Count the lines of the entries below that contain the string "should". Give only the number.
╭─ Data records
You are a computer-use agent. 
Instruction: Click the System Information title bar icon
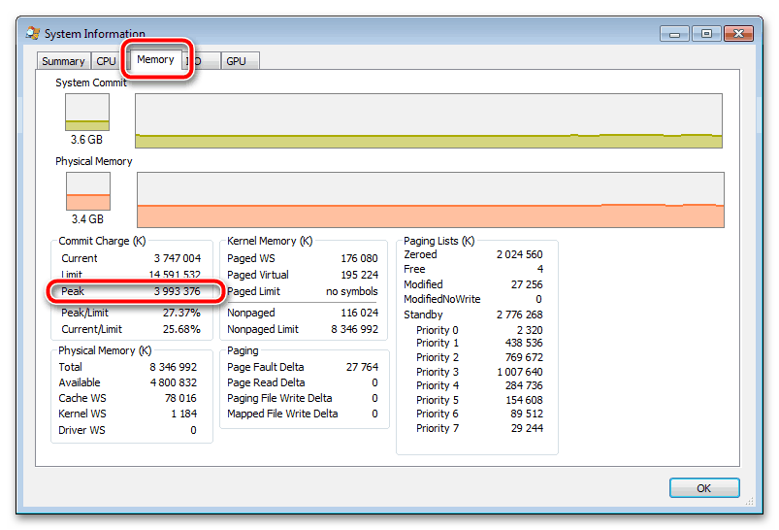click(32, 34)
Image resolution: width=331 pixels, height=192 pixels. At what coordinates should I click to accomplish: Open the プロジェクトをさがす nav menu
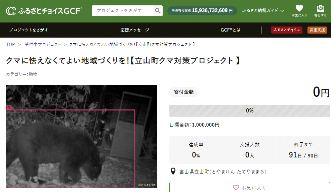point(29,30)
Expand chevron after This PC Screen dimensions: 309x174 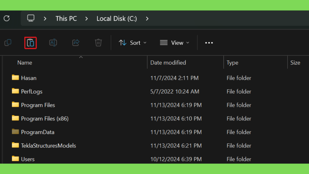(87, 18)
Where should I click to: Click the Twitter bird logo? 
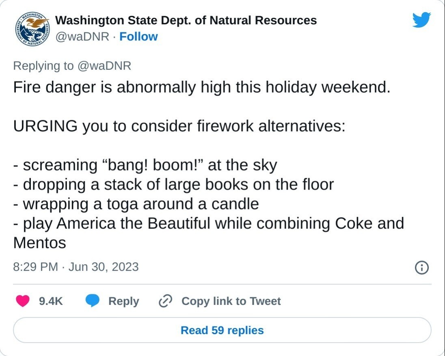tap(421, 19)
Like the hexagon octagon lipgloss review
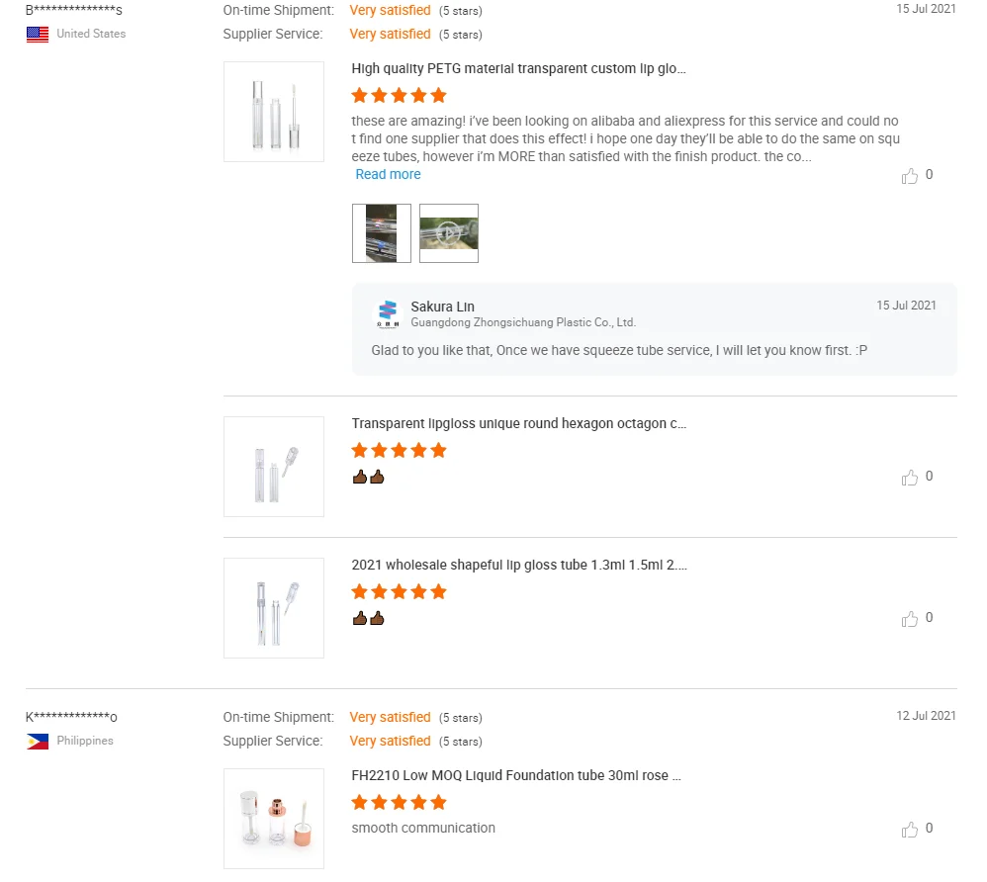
╰─
The result: 2